Pretoria - The Reserve Bank has announced a 100 basis point cut in the repo rate, giving further relief to hard pressed South Africans.
Addressing media at the end of a two-day Monetary Policy Committee (MPC) meeting, Reserve Bank Governor Tito Mboweni announced the repo rate would decrease to 8.5 per cent with effect from next Monday.
"The committee is of the view that the adverse economic conditions continue to tilt the balance of risks to the inflation outlook to the downside over the medium term and has therefore decided to reduce the repurchase rate by 100 basis points to 8.5 per cent per annum with effect from 4 May 2009," said Mr Mboweni.
Last month, the central bank cut the repo rate by 100 basis points to 9.5 percent.
Some banks have already responded to the announcement and have lowered their interest rates. Standard bank and First National Bank have indicated that they will be reducing their prime lending rate from 13 to 12 per cent effective from Monday.
The Governor said the MPC had considered the severe "synchronised" downturn in international and domestic economic conditions.
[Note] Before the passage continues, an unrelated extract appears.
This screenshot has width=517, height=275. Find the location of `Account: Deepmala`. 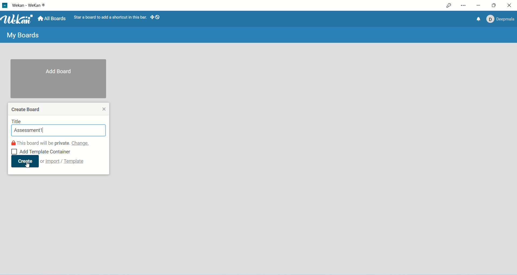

According to the MPC, which wrapped their monthly meeting a little earlier than expected, the global economy continues to be in a severe synchronized downturn placing a number of countries in recession.
He further highlighted that the country's domestic output and expenditure growth was declining and that prospects of growth depended to "a significant extent" on the recovery of the global economy.
The outlook for domestic economic growth remains subdued, with no indications of a quick recovery.
Bureau for Economic Research (BER) economist Hugo Pienaar told BuaNews on Thursday that most economists had predicted a 100 basis point cut. "The weak data on the real economy justifies the cut," he said.
He said while the total 300 basis point cut since December was aggressive, he expected that the bank would further lower the repo rate when the MPC meets in May.
However, Mr Pienaar cautioned that depending on the economy, the cut may only be a 50 basis point, later in the year.
Speaking to BuaNews shortly before the announcement, Nedbank economist Isaac Matshego said looking at current data the cut was necessary.
"The economy needs a stimulus, the bank should continue lowering interest rates," said Mr Matshego.